The long road of the automotive industry is littered with the wrecks of many a brand that broke down along the way—not just the truly awful ones that never should have left the assembly line (the Yugo, the Suzuki X-90), but also the once proud and sturdy makes (Packard, Oldsmobile) that simply fell prey to changing tastes and the shinier chrome of their competitors. Few realize just how close Bentley came to making that list. Fortunately, the proud British nameplate is still with us—a feat for which the two ads here serve as unique snapshots. “The ads underscore the difference between the old Bentley and what it’s become today,” said veteran auto correspondent Paul Eisenstein, publisher of The Detroit Bureau. “In the 1960s ad, Bentley was a stepchild of Rolls-Royce, essentially a nonexistent brand. What you see in the new ad is Bentley the performance brand—which is a return to its roots.”
Those roots go all the way back to 1919 when Bentley Motors roared onto the scene with some of the fastest roadsters in the world.
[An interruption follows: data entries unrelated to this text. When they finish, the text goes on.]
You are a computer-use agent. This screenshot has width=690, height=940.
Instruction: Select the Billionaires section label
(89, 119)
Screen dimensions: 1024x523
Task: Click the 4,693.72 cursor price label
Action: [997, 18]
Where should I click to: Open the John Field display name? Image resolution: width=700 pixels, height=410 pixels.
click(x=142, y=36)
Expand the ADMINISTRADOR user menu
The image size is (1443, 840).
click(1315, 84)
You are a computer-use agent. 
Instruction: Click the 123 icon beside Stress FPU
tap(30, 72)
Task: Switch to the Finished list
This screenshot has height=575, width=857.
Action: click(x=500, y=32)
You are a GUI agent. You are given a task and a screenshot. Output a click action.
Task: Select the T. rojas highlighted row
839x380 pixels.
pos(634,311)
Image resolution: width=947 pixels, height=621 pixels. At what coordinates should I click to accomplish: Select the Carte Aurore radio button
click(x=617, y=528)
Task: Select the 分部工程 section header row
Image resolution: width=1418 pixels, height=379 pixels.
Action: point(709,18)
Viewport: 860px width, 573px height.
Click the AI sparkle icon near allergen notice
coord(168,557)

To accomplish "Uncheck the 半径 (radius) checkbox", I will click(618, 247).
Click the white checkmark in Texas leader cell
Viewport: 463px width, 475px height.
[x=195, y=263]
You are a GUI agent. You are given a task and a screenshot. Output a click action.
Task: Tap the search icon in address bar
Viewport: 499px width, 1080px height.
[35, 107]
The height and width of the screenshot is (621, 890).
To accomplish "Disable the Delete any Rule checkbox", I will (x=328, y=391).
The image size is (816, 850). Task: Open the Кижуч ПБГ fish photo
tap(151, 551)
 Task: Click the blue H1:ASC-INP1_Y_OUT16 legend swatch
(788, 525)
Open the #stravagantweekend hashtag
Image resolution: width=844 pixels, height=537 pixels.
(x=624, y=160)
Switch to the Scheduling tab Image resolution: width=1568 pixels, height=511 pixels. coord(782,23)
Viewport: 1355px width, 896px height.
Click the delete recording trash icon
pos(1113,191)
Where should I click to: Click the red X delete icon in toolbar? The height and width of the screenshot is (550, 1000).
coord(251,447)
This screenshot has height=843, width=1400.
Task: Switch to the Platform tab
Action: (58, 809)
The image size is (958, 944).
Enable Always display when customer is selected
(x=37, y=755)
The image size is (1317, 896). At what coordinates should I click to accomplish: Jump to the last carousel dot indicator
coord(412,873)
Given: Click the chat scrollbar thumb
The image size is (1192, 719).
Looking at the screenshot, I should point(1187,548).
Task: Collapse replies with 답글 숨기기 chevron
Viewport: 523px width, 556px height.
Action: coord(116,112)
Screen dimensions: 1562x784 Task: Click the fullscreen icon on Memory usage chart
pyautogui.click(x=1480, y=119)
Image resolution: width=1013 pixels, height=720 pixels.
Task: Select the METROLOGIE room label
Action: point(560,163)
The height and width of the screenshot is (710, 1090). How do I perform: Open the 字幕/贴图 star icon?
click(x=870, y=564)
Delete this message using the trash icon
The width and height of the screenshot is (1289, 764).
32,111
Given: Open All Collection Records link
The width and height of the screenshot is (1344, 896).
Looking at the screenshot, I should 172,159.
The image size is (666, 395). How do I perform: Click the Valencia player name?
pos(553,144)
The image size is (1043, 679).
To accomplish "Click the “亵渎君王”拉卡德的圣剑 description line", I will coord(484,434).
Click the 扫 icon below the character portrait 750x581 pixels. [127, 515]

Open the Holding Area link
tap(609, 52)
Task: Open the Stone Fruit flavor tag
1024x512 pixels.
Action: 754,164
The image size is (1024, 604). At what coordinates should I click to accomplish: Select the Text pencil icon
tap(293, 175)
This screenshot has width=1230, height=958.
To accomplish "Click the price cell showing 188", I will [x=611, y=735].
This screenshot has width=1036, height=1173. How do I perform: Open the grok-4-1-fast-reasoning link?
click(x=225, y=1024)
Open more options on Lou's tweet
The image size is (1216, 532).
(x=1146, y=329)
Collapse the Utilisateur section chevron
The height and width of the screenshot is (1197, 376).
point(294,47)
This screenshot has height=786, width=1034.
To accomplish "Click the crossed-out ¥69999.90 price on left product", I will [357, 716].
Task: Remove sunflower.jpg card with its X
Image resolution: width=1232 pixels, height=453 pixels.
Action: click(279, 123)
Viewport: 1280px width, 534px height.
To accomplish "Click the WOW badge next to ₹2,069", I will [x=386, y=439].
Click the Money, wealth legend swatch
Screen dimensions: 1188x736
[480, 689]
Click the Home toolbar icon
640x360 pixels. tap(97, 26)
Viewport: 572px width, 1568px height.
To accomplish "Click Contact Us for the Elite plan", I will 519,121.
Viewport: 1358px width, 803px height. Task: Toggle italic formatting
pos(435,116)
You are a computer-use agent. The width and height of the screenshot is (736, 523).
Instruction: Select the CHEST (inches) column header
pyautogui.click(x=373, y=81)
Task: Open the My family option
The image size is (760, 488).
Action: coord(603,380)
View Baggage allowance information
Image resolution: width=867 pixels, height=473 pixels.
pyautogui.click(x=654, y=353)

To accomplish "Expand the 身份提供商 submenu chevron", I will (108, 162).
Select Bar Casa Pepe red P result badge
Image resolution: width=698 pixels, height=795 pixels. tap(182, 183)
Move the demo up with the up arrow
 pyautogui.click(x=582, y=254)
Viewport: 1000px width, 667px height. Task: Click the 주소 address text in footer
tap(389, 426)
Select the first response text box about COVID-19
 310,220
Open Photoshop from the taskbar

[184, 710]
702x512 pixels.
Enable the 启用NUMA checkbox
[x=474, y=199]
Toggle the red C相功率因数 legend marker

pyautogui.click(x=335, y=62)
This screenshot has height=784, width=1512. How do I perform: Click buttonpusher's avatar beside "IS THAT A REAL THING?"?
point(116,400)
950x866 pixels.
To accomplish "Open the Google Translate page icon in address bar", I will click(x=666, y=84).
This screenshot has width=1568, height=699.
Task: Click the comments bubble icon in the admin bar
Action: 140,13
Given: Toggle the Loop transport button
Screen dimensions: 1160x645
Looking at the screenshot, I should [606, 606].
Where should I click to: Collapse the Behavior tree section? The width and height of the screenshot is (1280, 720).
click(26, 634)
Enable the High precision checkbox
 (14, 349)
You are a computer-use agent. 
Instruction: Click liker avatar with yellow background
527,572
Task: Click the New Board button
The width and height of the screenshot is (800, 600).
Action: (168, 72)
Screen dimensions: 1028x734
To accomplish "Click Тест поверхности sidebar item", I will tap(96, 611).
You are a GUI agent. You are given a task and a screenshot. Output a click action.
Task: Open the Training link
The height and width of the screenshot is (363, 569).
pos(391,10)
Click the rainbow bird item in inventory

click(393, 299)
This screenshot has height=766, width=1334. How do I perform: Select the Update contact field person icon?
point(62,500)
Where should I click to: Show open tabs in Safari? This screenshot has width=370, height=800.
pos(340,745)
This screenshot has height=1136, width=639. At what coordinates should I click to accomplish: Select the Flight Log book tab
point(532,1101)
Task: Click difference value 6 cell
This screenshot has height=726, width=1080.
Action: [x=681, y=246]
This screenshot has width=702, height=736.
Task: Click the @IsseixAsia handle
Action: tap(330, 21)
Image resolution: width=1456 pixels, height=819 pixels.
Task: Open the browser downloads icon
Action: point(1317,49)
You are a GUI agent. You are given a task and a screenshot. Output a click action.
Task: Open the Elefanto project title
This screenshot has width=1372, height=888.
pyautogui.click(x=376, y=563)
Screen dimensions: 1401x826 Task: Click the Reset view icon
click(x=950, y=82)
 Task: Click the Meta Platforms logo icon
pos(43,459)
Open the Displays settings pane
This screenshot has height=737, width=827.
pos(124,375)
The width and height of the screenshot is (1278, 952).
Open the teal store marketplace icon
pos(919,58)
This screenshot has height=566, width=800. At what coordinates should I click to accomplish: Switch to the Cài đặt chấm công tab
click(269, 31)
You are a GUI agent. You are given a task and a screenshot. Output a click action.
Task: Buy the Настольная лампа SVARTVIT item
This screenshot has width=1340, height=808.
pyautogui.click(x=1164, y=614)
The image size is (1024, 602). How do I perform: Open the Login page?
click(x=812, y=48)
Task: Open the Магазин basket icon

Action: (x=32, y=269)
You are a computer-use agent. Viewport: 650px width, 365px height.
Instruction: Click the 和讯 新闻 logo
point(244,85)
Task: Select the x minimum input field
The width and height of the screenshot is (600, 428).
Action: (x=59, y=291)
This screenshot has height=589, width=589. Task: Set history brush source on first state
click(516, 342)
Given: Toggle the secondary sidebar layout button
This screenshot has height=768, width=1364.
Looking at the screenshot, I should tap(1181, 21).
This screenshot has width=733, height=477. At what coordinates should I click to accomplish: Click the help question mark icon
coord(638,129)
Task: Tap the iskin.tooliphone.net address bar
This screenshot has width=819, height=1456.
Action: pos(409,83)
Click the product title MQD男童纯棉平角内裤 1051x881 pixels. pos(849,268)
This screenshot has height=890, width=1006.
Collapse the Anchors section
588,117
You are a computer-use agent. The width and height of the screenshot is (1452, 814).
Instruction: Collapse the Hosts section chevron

The car’s 3 Litre engine took the checkered flag at Le Mans in 1924 and prompted writer Ian Fleming to drop his character named James Bond into a gray Bentley convertible. But the coming of the Depression forced Bentley to hitch a ride with Rolls-Royce—and that’s where its troubles began. Under Rolls’ ownership, Bentley began downshifting into its eventual role as unloved sibling. Take the 1964 ad here, which is 95 percent a plug for Rolls and 5 percent for Bentley. Looking for a difference between the two cars? There really isn’t one—save for the design of the grille and Bentley’s $300-cheaper price tag. The streamlined-bathtub body style didn’t exactly scream “sports car,” either.
Then a small miracle happened. In 1985, Bentley came out with the Turbo R. If the body still felt like a Rolls clone, the engine didn’t. Packing a 6.75 liter V8 under the hood, the Turbo R could do 0-to-60 in about eight seconds (and hit 135 mph a few seconds later). It also saved Bentley in the process. “One of the reasons Bentley became so valuable to Volkswagen [which bought it in 1998] is that they’d proven there was still an interest in the brand—maybe more interest than in Rolls,” said Eisenstein. Put another way: Bentley rescued itself not just with an engine but by circling back to the brand’s original personality.
Judging from the 2013 ad for the Continental GT, the brand has held to that course. Gone is the boxy styling of Rolls (which became part of BMW) and back is the swagger of wealth and speed that first drew the eye—and the cash—of rich-lad motorists in the 1920s. “Bentley has clicked with buyers who’ve said, ‘Oh, this car is more about performance and excitement,’” Eisenstein said. “Today, for young, cool buyers, all of a sudden Rolls-Royce is in the curious position of playing second fiddle.”
Bentley, meanwhile, is back where it started 94 years ago—in the passing lane.